#### AIM OF THE TASK:
In the entries below, find the line with "You are a GUI" and the line with "Click the SFML.ObjectBase.Dispose"; give again those lines and every line between them, exactly.

Saved data entries
╔══

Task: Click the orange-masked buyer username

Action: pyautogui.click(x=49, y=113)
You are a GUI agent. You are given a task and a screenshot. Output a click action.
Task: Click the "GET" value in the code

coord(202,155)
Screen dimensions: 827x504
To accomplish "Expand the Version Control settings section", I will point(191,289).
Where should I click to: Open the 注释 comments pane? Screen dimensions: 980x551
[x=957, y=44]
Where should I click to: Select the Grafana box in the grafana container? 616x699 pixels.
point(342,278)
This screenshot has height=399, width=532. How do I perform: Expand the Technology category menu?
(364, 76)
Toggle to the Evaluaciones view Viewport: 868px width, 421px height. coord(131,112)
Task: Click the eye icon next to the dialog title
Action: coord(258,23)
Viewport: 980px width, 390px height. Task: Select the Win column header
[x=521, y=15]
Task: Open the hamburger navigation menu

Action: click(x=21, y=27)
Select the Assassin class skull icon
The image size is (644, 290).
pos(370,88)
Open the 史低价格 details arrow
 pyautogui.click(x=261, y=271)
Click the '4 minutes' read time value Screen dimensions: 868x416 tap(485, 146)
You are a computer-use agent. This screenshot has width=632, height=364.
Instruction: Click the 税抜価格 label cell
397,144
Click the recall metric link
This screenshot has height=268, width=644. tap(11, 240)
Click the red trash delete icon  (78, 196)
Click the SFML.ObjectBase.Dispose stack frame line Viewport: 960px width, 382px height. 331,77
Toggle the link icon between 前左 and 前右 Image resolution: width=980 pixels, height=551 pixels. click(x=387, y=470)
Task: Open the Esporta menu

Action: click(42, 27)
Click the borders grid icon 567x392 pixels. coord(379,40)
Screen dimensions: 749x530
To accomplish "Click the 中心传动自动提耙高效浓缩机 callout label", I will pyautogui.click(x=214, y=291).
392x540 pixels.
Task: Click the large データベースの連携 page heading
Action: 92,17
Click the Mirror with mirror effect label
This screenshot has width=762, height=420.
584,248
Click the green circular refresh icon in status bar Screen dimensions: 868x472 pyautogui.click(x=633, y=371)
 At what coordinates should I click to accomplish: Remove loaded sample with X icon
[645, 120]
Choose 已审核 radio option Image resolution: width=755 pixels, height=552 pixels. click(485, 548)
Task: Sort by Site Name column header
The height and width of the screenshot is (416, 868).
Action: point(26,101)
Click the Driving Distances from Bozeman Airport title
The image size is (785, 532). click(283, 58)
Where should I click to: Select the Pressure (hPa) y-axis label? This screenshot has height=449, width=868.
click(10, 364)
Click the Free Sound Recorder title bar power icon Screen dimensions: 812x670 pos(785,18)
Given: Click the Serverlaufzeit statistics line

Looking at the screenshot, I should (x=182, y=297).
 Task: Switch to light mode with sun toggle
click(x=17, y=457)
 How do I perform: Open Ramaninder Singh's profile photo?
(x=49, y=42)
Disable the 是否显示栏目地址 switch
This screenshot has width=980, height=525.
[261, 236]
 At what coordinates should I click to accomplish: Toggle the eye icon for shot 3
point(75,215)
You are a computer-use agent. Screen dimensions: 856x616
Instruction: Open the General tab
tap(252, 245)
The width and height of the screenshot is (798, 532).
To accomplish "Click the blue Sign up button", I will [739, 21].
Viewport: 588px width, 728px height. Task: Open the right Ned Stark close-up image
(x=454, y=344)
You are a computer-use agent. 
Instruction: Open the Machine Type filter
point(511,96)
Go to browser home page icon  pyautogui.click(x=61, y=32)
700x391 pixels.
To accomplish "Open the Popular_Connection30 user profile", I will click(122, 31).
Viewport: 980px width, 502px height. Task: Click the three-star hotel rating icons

╚══

#### SOLUTION FOR THIS EXERCISE:
You are a GUI agent. You are given a task and a screenshot. Output a click action.
Task: Click the "GET" value in the code

coord(202,155)
Screen dimensions: 827x504
To accomplish "Expand the Version Control settings section", I will point(191,289).
Where should I click to: Open the 注释 comments pane? Screen dimensions: 980x551
[x=957, y=44]
Where should I click to: Select the Grafana box in the grafana container? 616x699 pixels.
point(342,278)
This screenshot has height=399, width=532. How do I perform: Expand the Technology category menu?
(364, 76)
Toggle to the Evaluaciones view Viewport: 868px width, 421px height. coord(131,112)
Task: Click the eye icon next to the dialog title
Action: coord(258,23)
Viewport: 980px width, 390px height. Task: Select the Win column header
[x=521, y=15]
Task: Open the hamburger navigation menu

Action: click(x=21, y=27)
Select the Assassin class skull icon
The image size is (644, 290).
pos(370,88)
Open the 史低价格 details arrow
 pyautogui.click(x=261, y=271)
Click the '4 minutes' read time value Screen dimensions: 868x416 tap(485, 146)
You are a computer-use agent. This screenshot has width=632, height=364.
Instruction: Click the 税抜価格 label cell
397,144
Click the recall metric link
This screenshot has height=268, width=644. tap(11, 240)
Click the red trash delete icon  (78, 196)
Click the SFML.ObjectBase.Dispose stack frame line Viewport: 960px width, 382px height. 331,77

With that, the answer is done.